A conference call is scheduled for Friday, May 4, 2012 at 10:00 a.m. (PDT) to discuss the first quarter ended March 31, 2012 earnings results. The domestic dial-in number is (866) 406-5408 and the international dial-in number is (973) 582-2770 (conference ID number for either domestic or international is 70705313). A simultaneous audio web cast may be accessed by using the link at www.publicstorage.com under “Company Info, Investor Relations, Upcoming Events.” A replay of the conference call may be accessed through May 11, 2012 by calling (800) 585-8367 (domestic) or (404) 537-3406 (international) or by using the link at www.publicstorage.com under “Company Info, Investor Relations, Webcasts.” All forms of replay utilize conference ID number 70705313.

About Public Storage

Public Storage, a member of the S&P 500 and FT Global 500, is a fully integrated, self-administered and self-managed REIT that primarily acquires, develops, owns and operates self-storage facilities.
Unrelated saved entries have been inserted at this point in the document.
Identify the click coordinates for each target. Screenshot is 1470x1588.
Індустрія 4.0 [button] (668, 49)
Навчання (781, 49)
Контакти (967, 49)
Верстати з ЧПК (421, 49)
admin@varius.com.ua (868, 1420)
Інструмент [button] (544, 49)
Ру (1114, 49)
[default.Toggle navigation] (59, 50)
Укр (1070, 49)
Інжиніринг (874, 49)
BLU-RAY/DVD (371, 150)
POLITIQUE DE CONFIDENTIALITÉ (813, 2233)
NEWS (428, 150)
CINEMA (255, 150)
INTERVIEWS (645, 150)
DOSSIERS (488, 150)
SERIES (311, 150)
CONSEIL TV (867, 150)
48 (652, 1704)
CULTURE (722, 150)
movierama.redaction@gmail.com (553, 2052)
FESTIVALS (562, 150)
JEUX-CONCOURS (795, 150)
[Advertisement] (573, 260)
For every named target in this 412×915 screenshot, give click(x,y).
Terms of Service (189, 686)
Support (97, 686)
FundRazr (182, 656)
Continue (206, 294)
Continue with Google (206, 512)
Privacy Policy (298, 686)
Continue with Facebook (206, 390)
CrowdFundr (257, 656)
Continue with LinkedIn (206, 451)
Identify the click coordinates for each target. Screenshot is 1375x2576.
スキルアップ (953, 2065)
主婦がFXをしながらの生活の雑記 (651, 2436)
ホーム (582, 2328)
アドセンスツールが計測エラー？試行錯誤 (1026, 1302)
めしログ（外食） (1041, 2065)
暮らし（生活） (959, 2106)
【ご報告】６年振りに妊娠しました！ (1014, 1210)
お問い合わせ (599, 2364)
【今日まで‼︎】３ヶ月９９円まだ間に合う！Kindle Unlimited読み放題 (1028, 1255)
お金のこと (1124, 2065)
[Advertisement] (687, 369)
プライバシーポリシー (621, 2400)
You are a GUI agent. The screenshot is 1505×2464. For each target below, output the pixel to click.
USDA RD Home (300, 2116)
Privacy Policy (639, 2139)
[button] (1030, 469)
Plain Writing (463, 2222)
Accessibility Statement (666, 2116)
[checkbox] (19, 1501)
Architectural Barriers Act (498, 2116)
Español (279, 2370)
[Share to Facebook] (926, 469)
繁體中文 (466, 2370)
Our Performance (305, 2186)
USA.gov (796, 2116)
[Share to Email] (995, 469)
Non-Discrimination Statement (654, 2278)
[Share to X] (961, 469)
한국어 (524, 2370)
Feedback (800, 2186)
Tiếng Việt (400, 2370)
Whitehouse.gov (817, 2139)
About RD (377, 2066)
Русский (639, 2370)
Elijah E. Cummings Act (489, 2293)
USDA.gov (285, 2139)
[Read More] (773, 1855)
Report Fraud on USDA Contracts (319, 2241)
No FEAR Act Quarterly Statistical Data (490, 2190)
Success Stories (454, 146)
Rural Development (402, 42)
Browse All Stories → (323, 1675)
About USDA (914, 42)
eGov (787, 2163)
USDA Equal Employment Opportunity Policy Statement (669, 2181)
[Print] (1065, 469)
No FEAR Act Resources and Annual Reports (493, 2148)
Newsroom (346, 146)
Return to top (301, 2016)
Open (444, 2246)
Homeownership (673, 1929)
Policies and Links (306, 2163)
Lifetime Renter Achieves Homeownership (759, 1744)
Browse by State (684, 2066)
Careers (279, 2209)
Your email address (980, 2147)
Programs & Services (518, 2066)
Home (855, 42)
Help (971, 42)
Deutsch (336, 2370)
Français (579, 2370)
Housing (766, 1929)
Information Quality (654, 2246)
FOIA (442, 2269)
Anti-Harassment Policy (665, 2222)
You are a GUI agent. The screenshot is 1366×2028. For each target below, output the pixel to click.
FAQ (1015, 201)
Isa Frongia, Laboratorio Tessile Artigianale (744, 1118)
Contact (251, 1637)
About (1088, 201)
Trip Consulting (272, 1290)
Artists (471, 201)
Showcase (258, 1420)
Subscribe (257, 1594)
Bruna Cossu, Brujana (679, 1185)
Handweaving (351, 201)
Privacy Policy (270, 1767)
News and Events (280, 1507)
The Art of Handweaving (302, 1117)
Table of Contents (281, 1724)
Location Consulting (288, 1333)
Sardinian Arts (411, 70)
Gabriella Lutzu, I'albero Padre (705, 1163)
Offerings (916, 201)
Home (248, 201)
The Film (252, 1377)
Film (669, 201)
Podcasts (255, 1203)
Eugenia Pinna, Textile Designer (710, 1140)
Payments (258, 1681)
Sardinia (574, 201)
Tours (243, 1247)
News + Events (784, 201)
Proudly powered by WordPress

The Company’s headquarters are located in Glendale, California. At March 31, 2012, the Company had interests in 2,064 self-storage facilities located in 38 states with approximately 131 million net rentable square feet in the United States and 189 storage facilities located in seven Western European nations with approximately ten million net rentable square feet operated under the “Shurgard” brand. The Company also owns a 42% common equity interest in PS Business Parks, Inc. (NYSE:PSB) which owned and operated approximately 27.2 million rentable square feet of commercial space, primarily flex, multitenant office and industrial space, at March 31, 2012.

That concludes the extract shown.